The fifth annual Albuquerque American Indian Arts Festival (AAIAF) will be hosted by the Indian Pueblo Cultural Center (IPCC) Saturday and Sunday, October 7 and 8. Running concurrently with the Albuquerque International Balloon Fiesta, the AAIAF is the start of a week-long celebration of Pueblo art and culture at the center including more than 40 traditional Native dances over the course of the Balloon Fiesta, October 7 through 15.
The Indian Pueblo Cultural Center stated in a press release that the AAIAF is the the only authentic, all–Native American art show in Albuquerque during the Balloon Fiesta. IPCC visitors will be able meet, speak to, and shop directly from 50 carefully selected Native artists. The festival showcases high-quality, handcrafted Indigenous crafts including jewelry, pottery, paintings, rugs, and sculptures.
Visitors to the IPCC during Balloon Fiesta will experience a full schedule of traditional Native dances in the mural-lined courtyard by a dozen different Pueblo dance groups including the White Eagle Dance Group of Zuni Pueblo, the Sky City Buffalo Ram Dance Group of Acoma Pueblo, and the Oak Canyon Dancers of Jemez Pueblo. Native artists will offer their creations at vendor booths in the courtyard daily, and staff and docents will be available to enrich visitors’ self-guided tours in the museum.
“Pueblo hospitality is at the heart of everything we do here at the Indian Pueblo Cultural Center, so we’re thrilled for the opportunity to welcome visitors from near and far and provide an incredible cultural experience,” Museum Director Monique Fragua (Jemez Pueblo) said in the press release. “From authentic Native art and jewelry and traditional dances held in our courtyard to our engaging museum exhibits—we have something for everyone.”
The Indian Pueblo Cultural Center was founded by the 19 Pueblo Indian Tribes of New Mexico; their mission is to “to preserve and perpetuate Pueblo culture and to advance understanding by presenting with dignity and respect the accomplishments and evolving history of the Pueblo people of New Mexico.”

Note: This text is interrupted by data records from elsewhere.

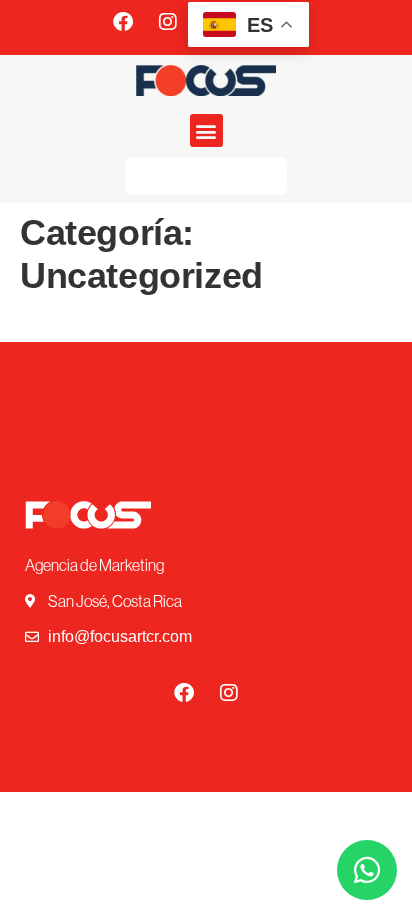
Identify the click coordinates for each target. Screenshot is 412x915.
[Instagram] (168, 22)
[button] (206, 130)
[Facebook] (123, 22)
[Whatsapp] (367, 870)
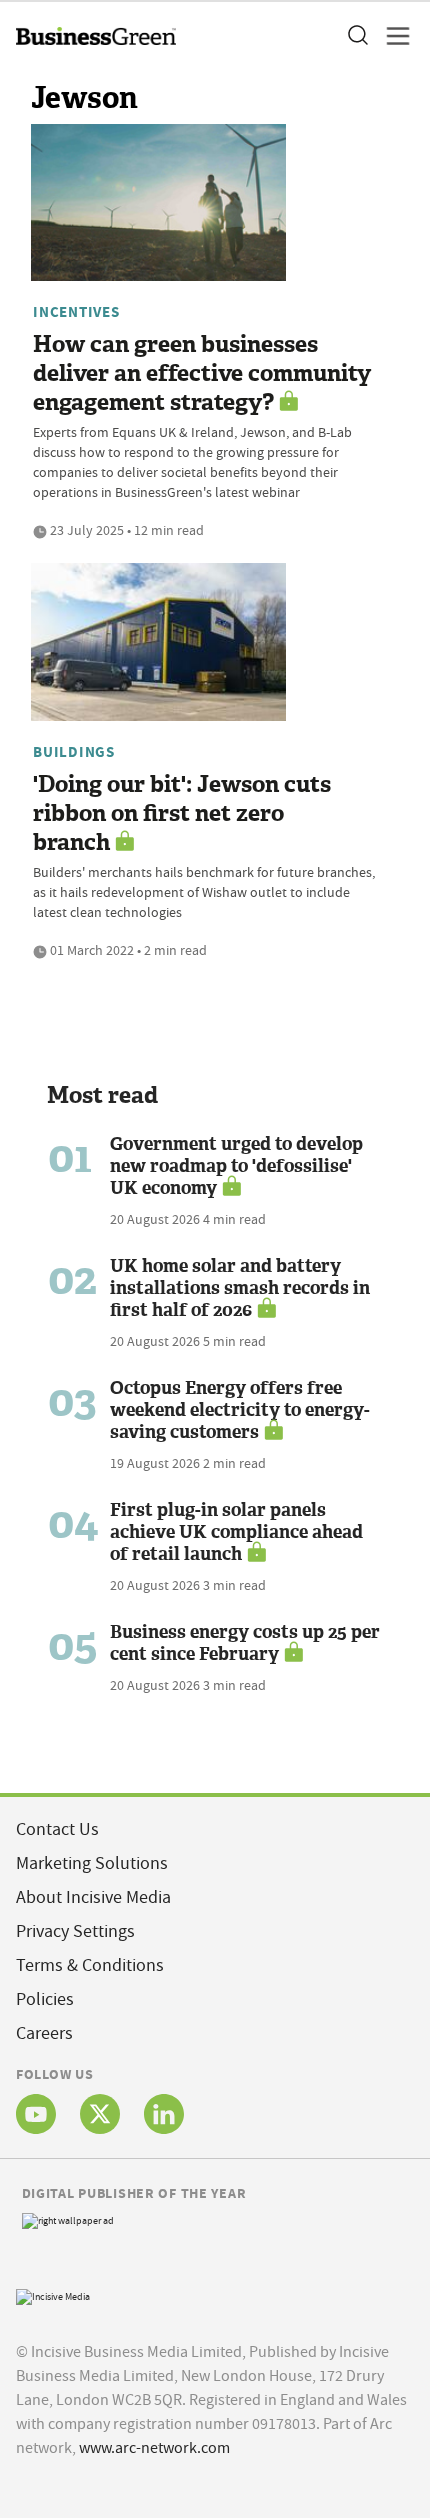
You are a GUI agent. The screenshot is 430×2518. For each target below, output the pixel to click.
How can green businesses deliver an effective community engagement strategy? (202, 373)
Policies (45, 1999)
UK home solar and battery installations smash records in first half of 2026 (240, 1288)
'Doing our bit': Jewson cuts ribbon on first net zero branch (182, 813)
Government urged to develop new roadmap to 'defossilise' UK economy (236, 1166)
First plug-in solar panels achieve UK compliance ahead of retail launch (236, 1532)
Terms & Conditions (90, 1965)
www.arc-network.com (154, 2448)
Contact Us (57, 1829)
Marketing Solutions (92, 1863)
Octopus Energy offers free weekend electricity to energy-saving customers (240, 1410)
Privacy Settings (75, 1931)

The IPCC’s museum exhibits offer hours of cultural engagement, from the permanent exhibit “We Are of This Place: The Pueblo Story,” to rotating temporary exhibits in the South Gallery that delve deeper into specific aspects of Pueblo life. Visitors are able to explore interactive galleries to learn about the history and living traditions of Pueblo people as told from their own Indigenous perspective. Meanwhile the Artists Circle Gallery will be showcasing Meditations on the Journey, a vibrant new solo show by mixed media painter Felix Vigil (Jemez Pueblo, Jicarilla Apache).
Visitors can complete their immersion in Pueblo culture with “New Native American” Cuisine for breakfast, lunch, and dinner at the on-site Pueblo Harvest Cafe, whose award-winning culinary team is popular year-round for such specialties as Blue Corn Piñon Pancakes, Tewa Tacos on frybread, and the Pueblo Feast’s array of stews, breads, and more. The restaurant’s fall menu will be in effect come October, with seasonal ingredients like bison in a suite of newly-imagined dishes. On Thursday, Friday, and Saturday, Party on the Patio will go into full swing with live bands and a buffet of unlimited fresh horno-baked pizza. The party starts at 6 pm each night with a $10 cover.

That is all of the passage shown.